● **Short exercise**
Write out the data below word for word, beginning at the line that contains "You are a computer-use" and continuing through the last line of the data, with both ends included. Leave the pictures out of your answer.
-- begin Supplied records --
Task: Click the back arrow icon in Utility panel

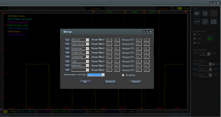Action: coord(197,14)
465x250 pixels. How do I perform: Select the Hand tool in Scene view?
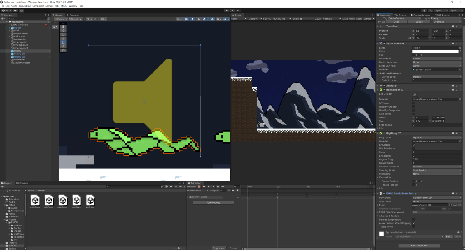pyautogui.click(x=63, y=26)
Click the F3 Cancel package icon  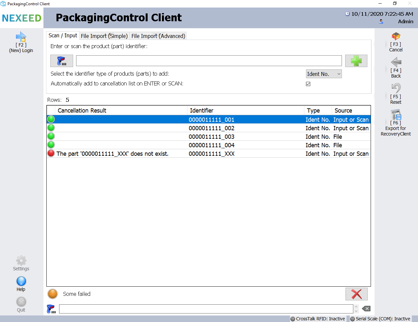pos(396,36)
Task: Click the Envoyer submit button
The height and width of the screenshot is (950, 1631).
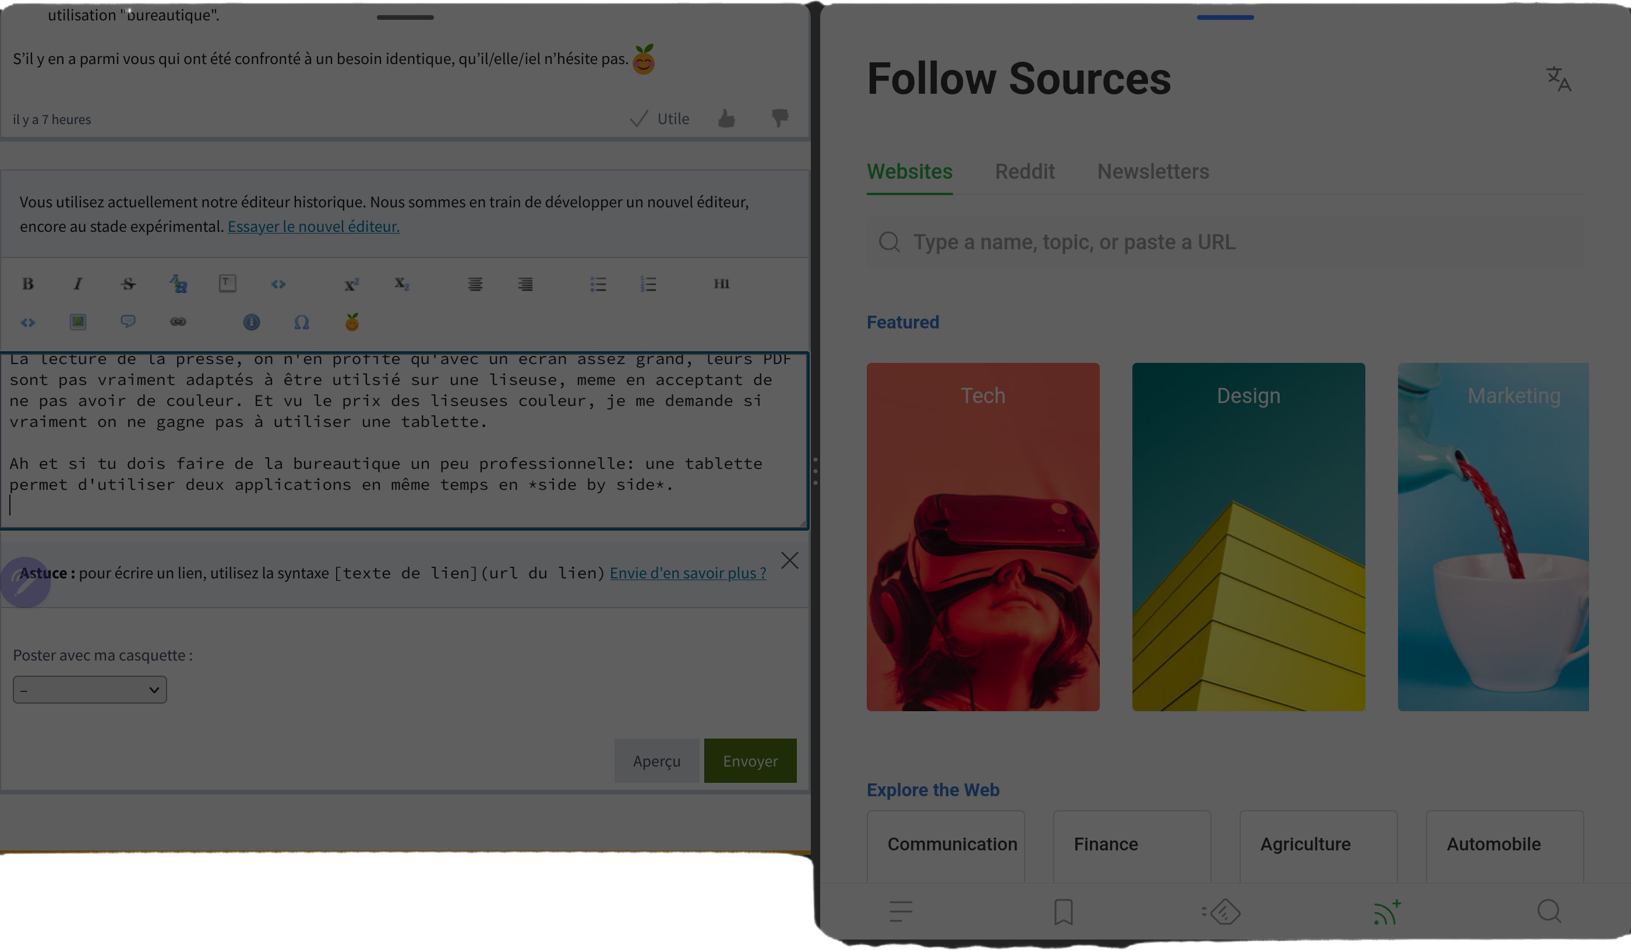Action: pyautogui.click(x=751, y=760)
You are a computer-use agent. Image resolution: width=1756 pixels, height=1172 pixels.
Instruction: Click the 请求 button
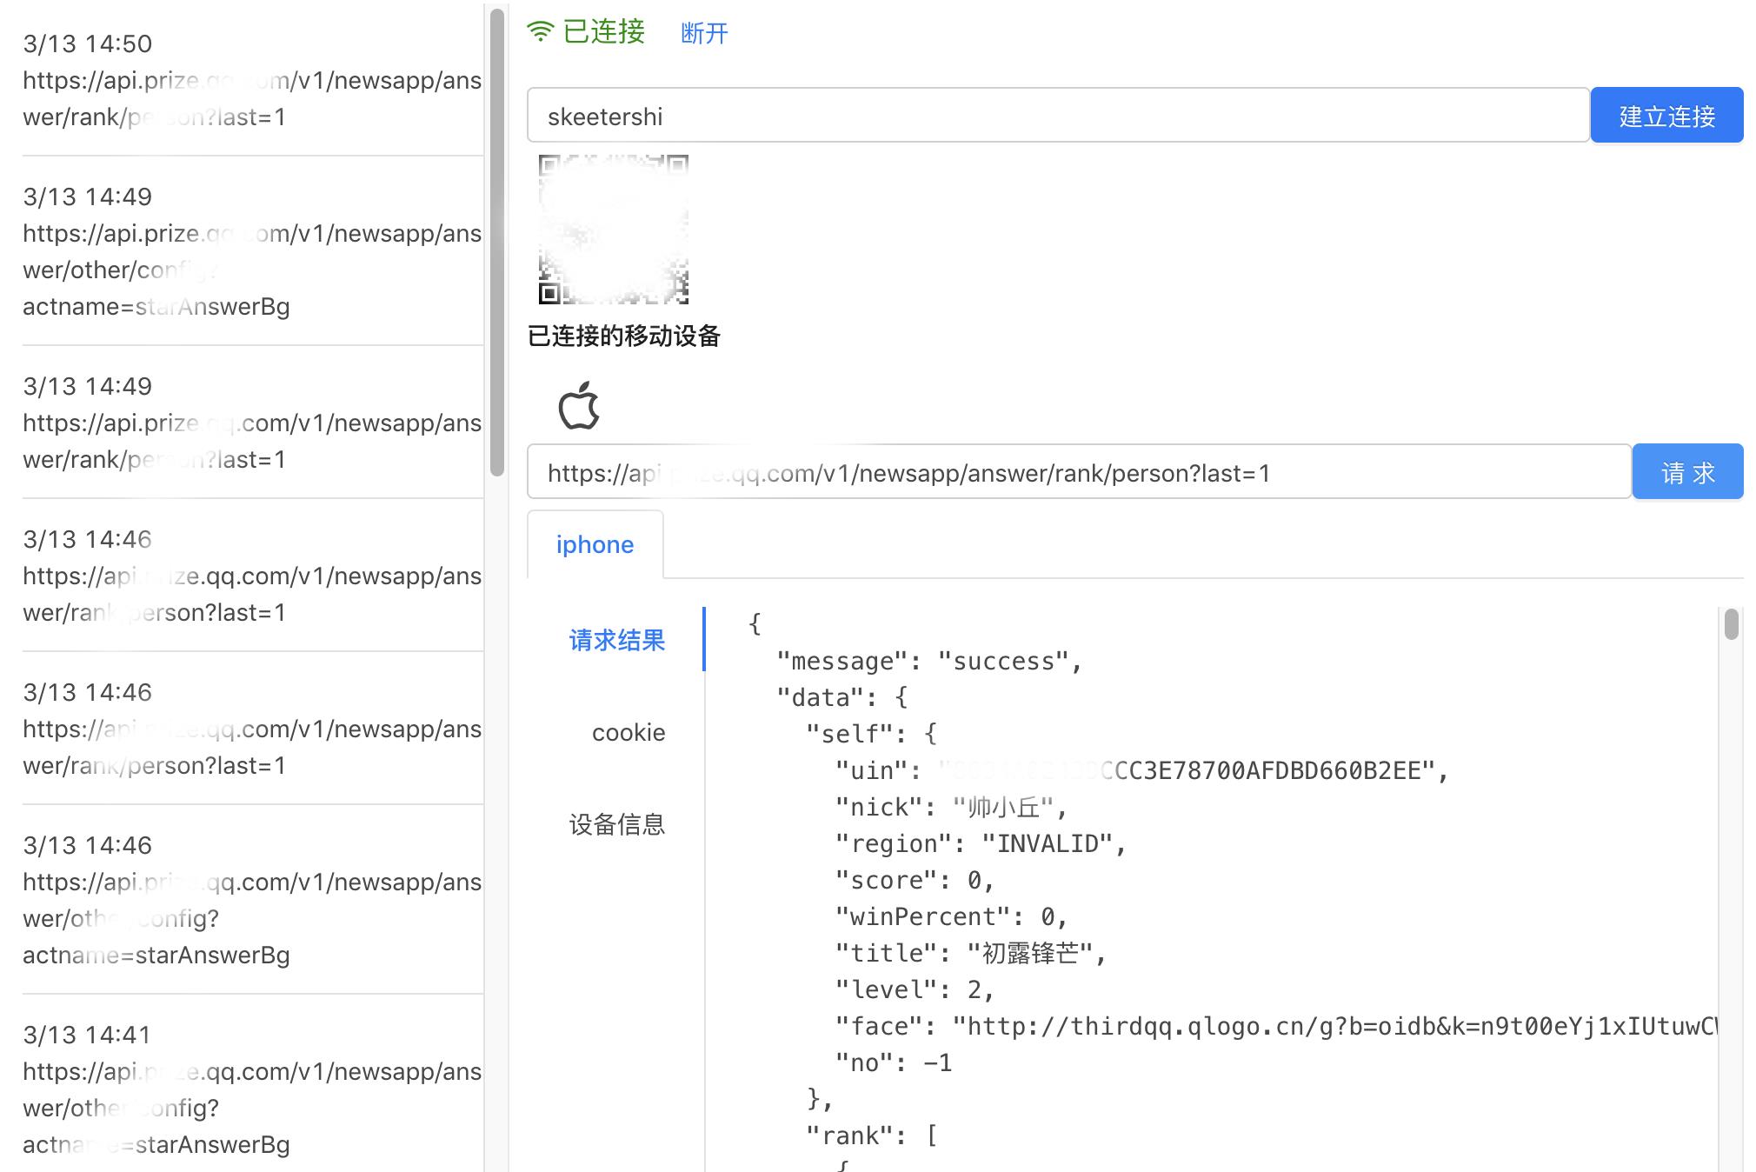point(1689,471)
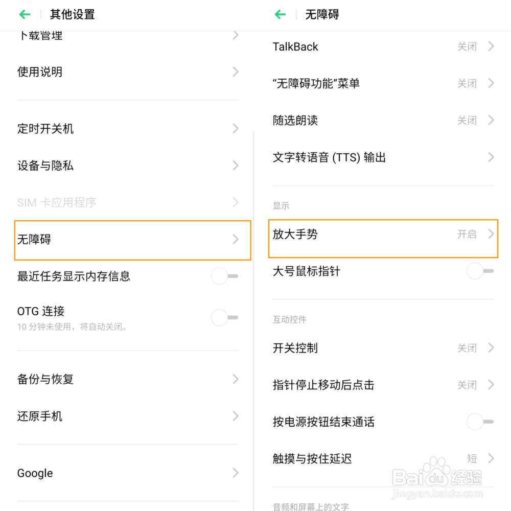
-- end Supplied records --
● **Finished task**
You are a computer-use agent. Image resolution: width=1756 pixels, height=1172 pixels.
Instruction: Click the 请求 button
point(1689,471)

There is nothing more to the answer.